On the importance of meet-ups

How important is it for DIY enthusiasts to connect with others of the community – and does online collaboration have to be supplemented with physical gatherings too?

Connecting with a community is extremely important. DIY and IoT are multidisciplinary streams, so it’s very difficult (although not impossible) for one person to manage all aspects of design, software, hardware, etc. of a project. Being part of a group allows you to find like-minded individuals with whom you can collaborate and build things bigger, better and faster.

Since DIY essentially involves physical objects, it is very important to have physical gatherings where you can work with others, using screwdrivers and soldering irons. Besides, it’s more fun! But it is not practical to meet all the time, so that’s where online collaboration plays a huge role.

Naga: It is highly important. DIY is a collaborative art-work and in order to create an art together, we need to meet at regular intervals of time. And DIY is not just technology; user-centric designers and product designers play a significant role. In Indian colleges, we don’t have (or extremely few) interdisciplinary collaborative coursework that involves both technologists and designers. So we need to bring them together in physical gatherings

When you guys meet, what are the key concepts/ problems discussed?

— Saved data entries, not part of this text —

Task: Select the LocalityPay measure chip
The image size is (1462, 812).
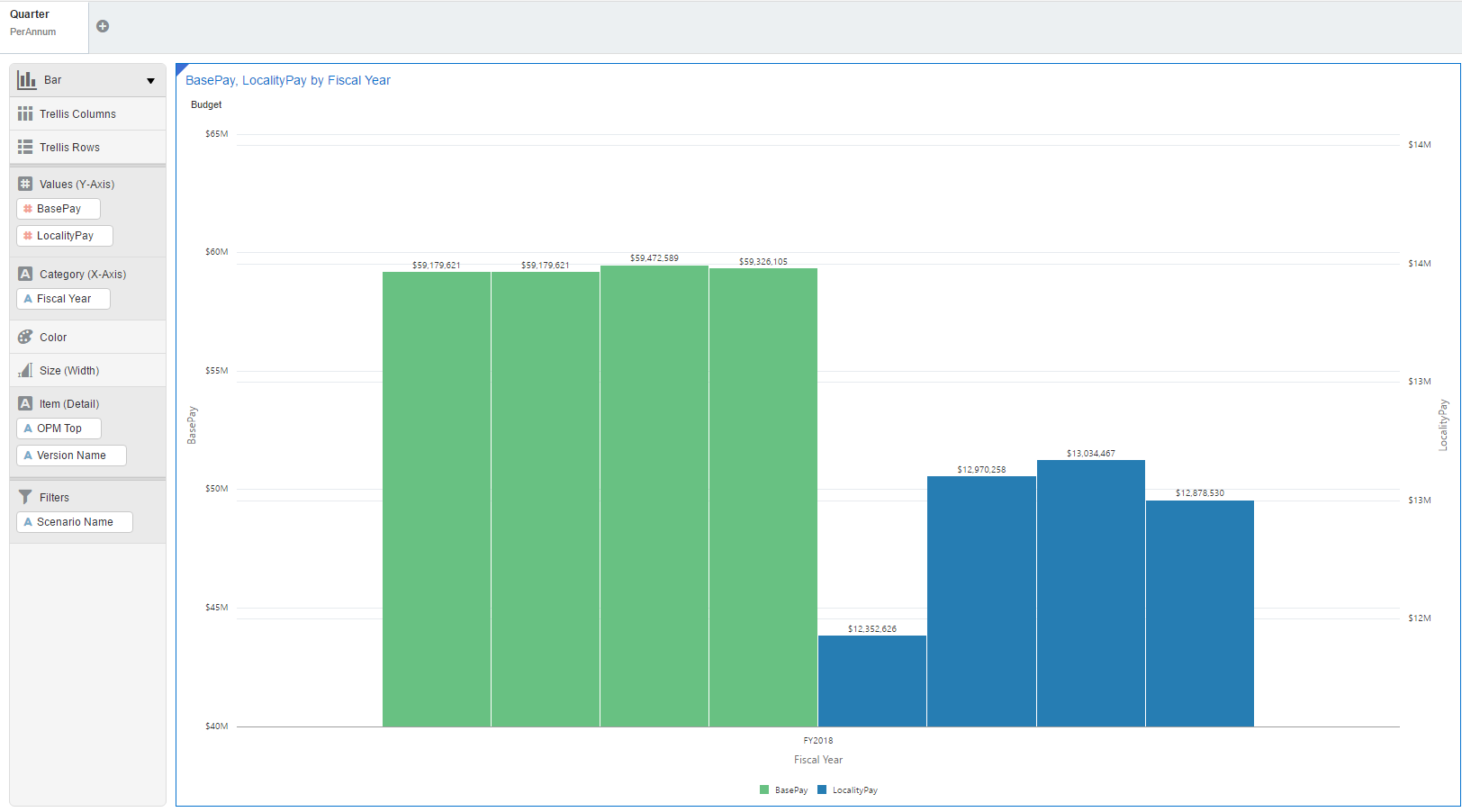Action: click(x=65, y=236)
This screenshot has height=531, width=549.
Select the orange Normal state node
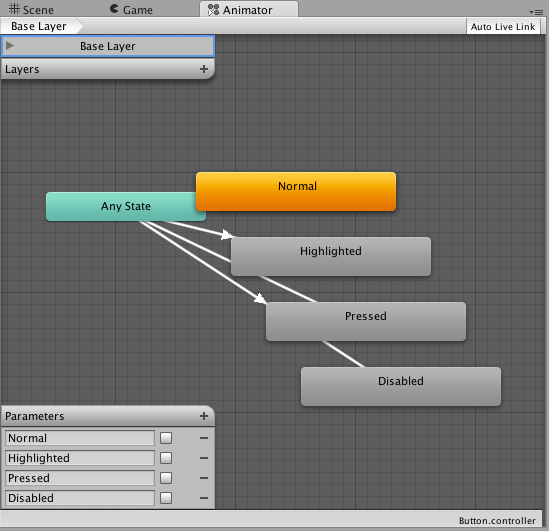pyautogui.click(x=296, y=191)
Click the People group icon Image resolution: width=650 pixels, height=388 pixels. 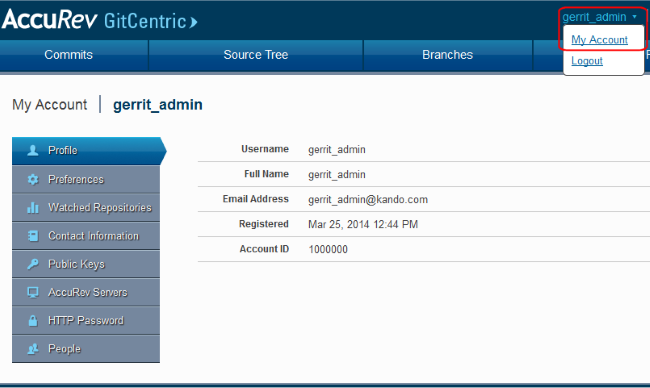33,349

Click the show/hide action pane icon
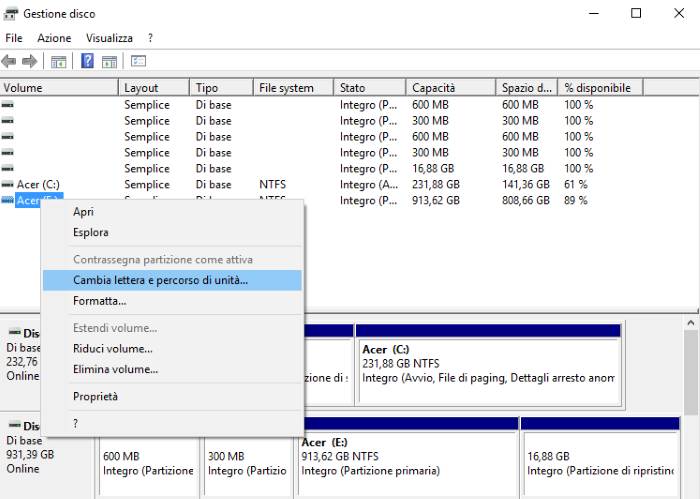(x=109, y=61)

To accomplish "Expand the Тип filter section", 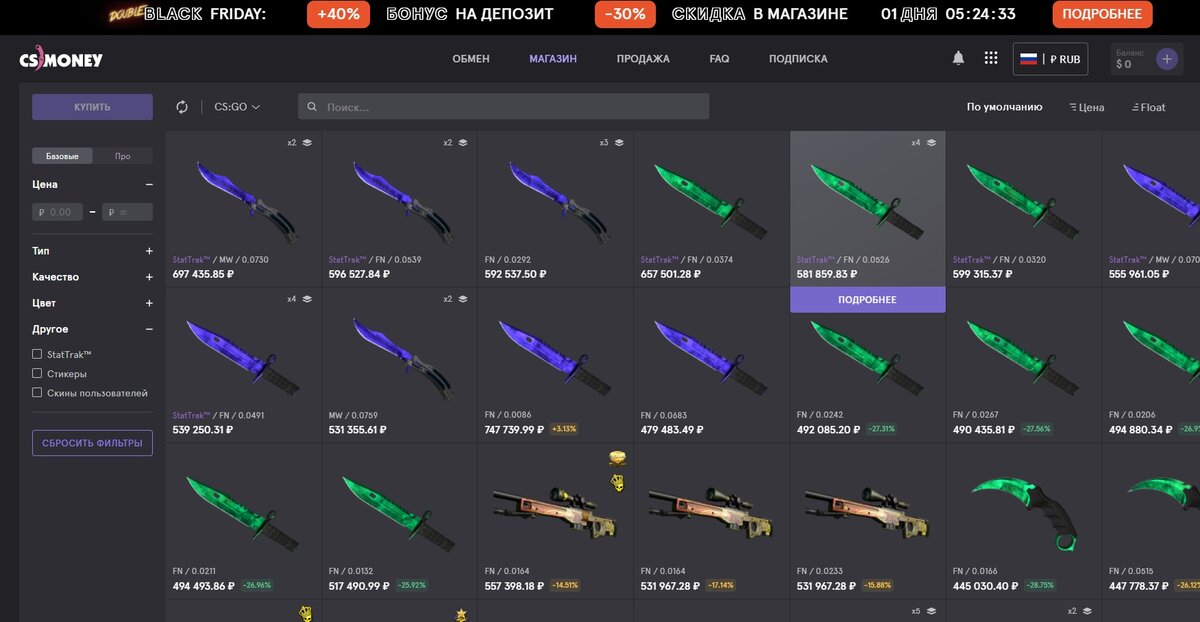I will pos(149,251).
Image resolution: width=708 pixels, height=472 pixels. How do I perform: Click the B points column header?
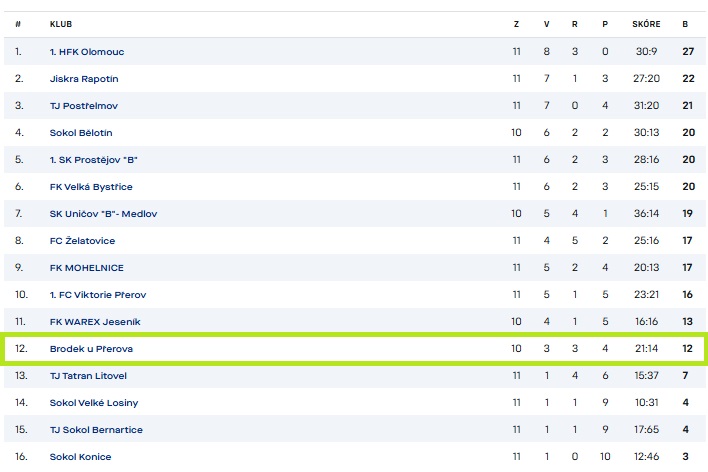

Can you give a few examples?

Sayan: Our meetings are very informal and in the spirit of the makerspace/ hackerspace culture we actively encourage collaborative learning. Interesting project ideas and implementations are discussed openly and voted on. Teams are formed based on the interest of the members. Some of the key concepts we are dealing with these days is the evolving 802.15.4 wireless standards. We have had a session on the pros and cons of open standards (like 802.15.4) vs. proprietary wireless standards.

We have also had a very fruitful session discussing hardware platforms, from the well-known ones like the Arduino, MSP430 and Raspberry to the relatively less known but extremely energy efficient ones like the EFM32. Each platform was thoroughly discussed and their individual advantages or disadvantages especially from an Indian context were documented. This helps the various project teams decide on a set of common platforms and tools to decrease the development effort. We all come from different fields and these sessions enable us to learn new things and share ideas.

Of the project ideas that have come up in your group, can you describe one that you find most interesting?

There are number of interesting projects and we encourage people to form their own teams based on their interest or capabilities. There are some themes currently popular with the group including automation for home, retail, medical, agriculture and location tracking. My current favourite is a pollution monitoring and reporting system that uses GPS location tracking and mesh networking between the nodes.